Given problem 1:
Condense the paragraph of the journalism panel excerpt that begins "Putzel, who confessed" into a shorter version that keeps its main facts.
Given problem 2:
Format the rows from the line with "Given: Click the" through the end of the rows as a JSON list of strings, one string per line. Leave out blank lines and the pictures.

Page extract:
□ □ □

Grove said, “I actually talked to somebody right outside a
polling booth before she went in. I said, ‘Who is it? What
are you going to do?’ She said, ‘I don’t know.
I’m an independent. It’s between Mitt Romney and Barack
Obama.’” Grove smacked his head in frustration and added,
“New Hampshire is a tough one to call” (The young woman
came out and said she settled on Romney.)
Doss asked Putzel about how Current TV was
doing financially.
“We’re profitable. In fact, we’re
the fastest growing cable network in the world and in history. We
were expecting to turn a profit, hopefully, in five years. We were
profitable in one year,” the Current correspondent replied.
“And we pay our contributors.” He told the journalism
professors, “Your journalism students can have an outlet now
and we will pay them cash” on a scale ranging from $500 to
$2,000 for a four-minute piece. “We’re finding new ways
to connect with our audience,” said Putzel.
Putzel, who confessed he didn’t read
newspapers growing up, said he and his colleagues aspire to tell
the “compelling stories” and pursue the type of investigations
of which Steiger is such a master. He expressed confidence that
those skills would “trickle down in some way” to a younger
generation that communicates visually, not in print. “There’s
always going to be a market for good stuff,” Putzel said.
Steiger welcomed the tribute and the suggestion
that new journalists would find ways to carry on the tradition of
in-depth reporting. “I respond to that very powerfully, because
we’re coming from the other side,” said Steiger.”
At ProPublica, he continued, “we need to find a way to use
the best of the old ways of getting the information and the best
of the new ways of communicating it.” He said he was “just
blown away” by a recent demonstration that a young woman in
the Wall Street Journal’s San Francisco bureau gave
about how to plumb Facebook and Google to penetrate the ranks of
big corporations. Given a company’s name, in short order she
found 20 contacts (“a friend of a friend of a friend of hers”)

□ □ □

Dataset extract:

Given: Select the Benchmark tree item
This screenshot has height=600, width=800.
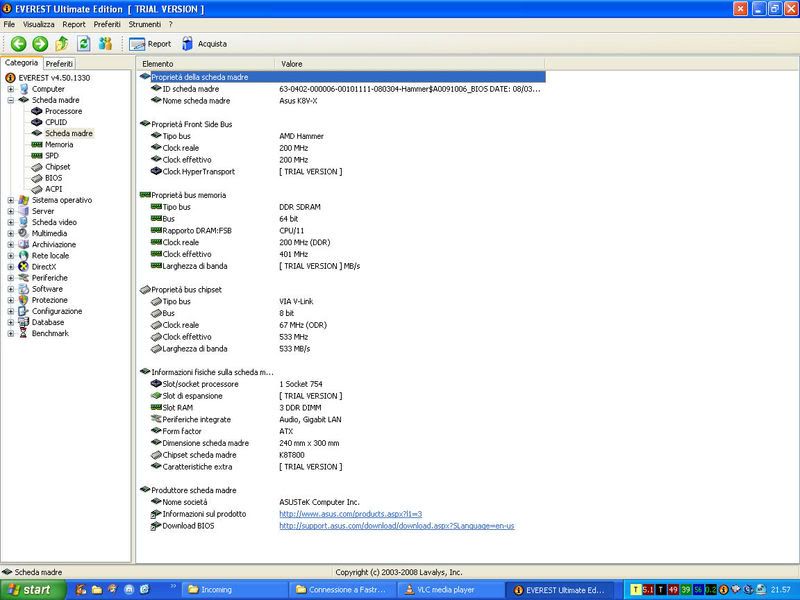Looking at the screenshot, I should (50, 333).
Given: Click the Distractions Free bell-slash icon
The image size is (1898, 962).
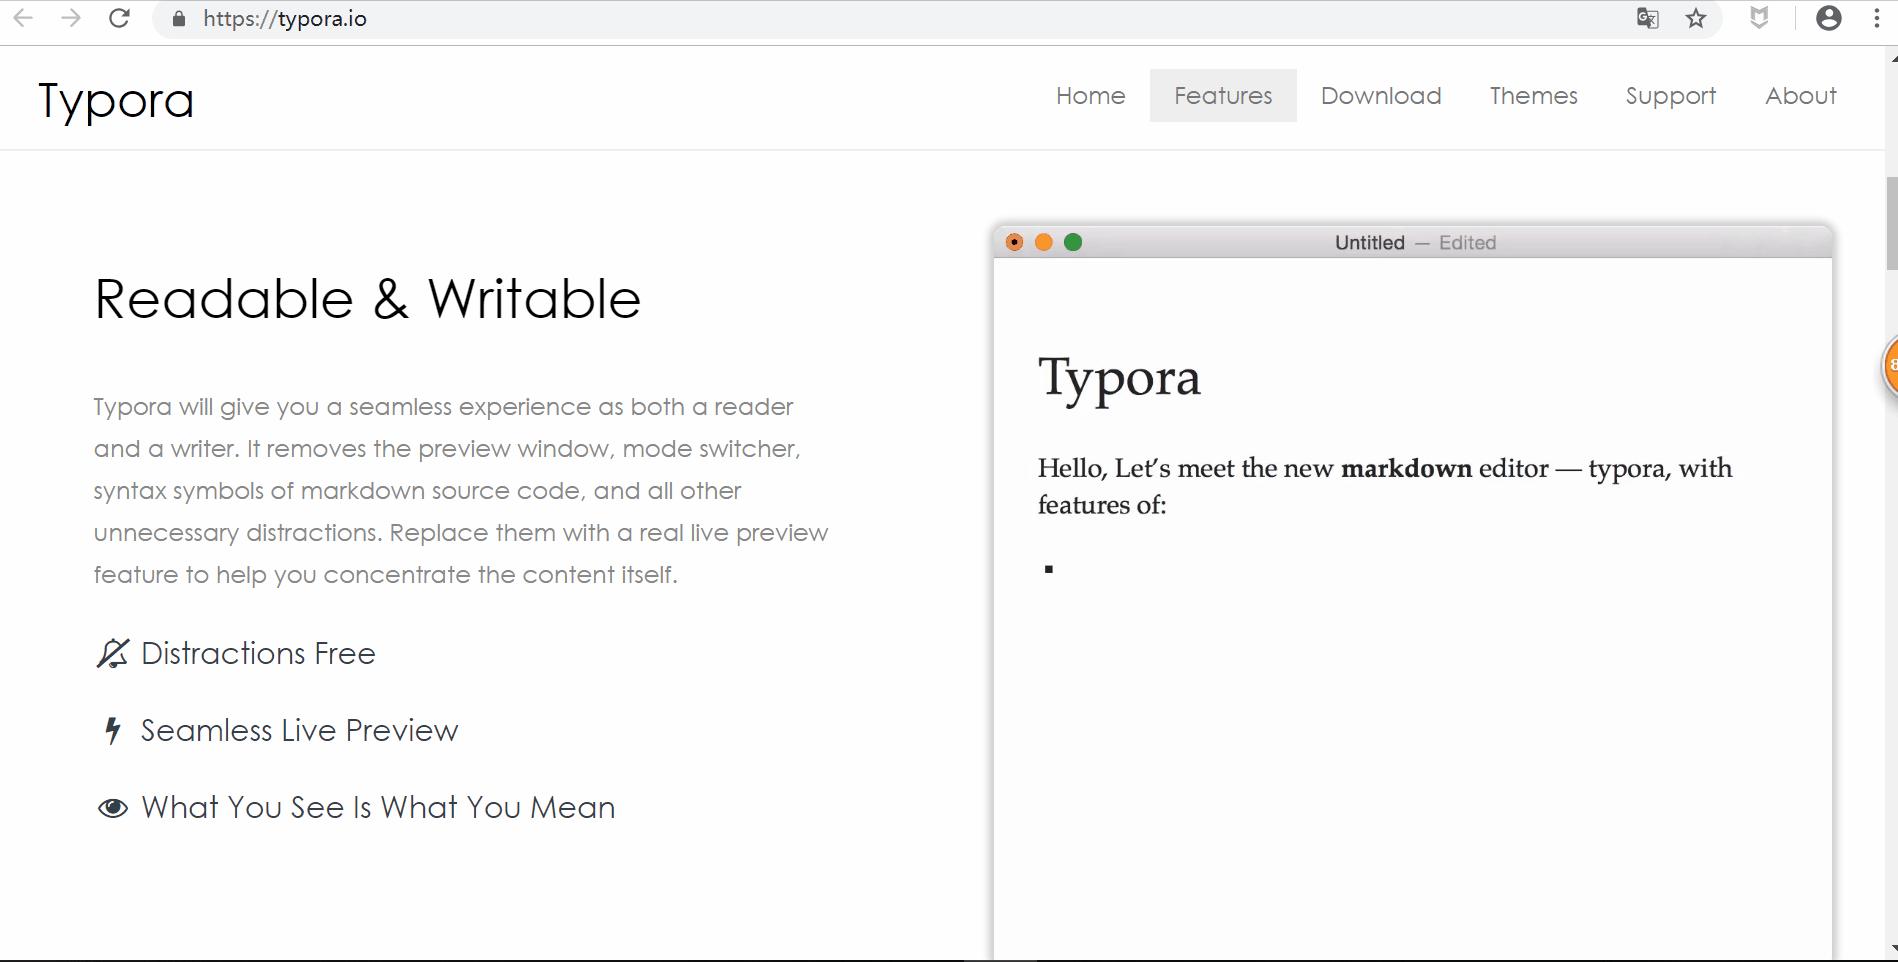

□ □ □

Written reply 1:
Putzel, who admitted he didn't read newspapers growing up, said he and his colleagues want to tell "compelling stories" and pursue the kind of investigations Steiger has mastered. He was confident those skills would "trickle down in some way" to a younger generation that communicates visually rather than in print, adding that there will always be a market for good work.

Written reply 2:
[
  "Given: Click the Distractions Free bell-slash icon",
  "The image size is (1898, 962)."
]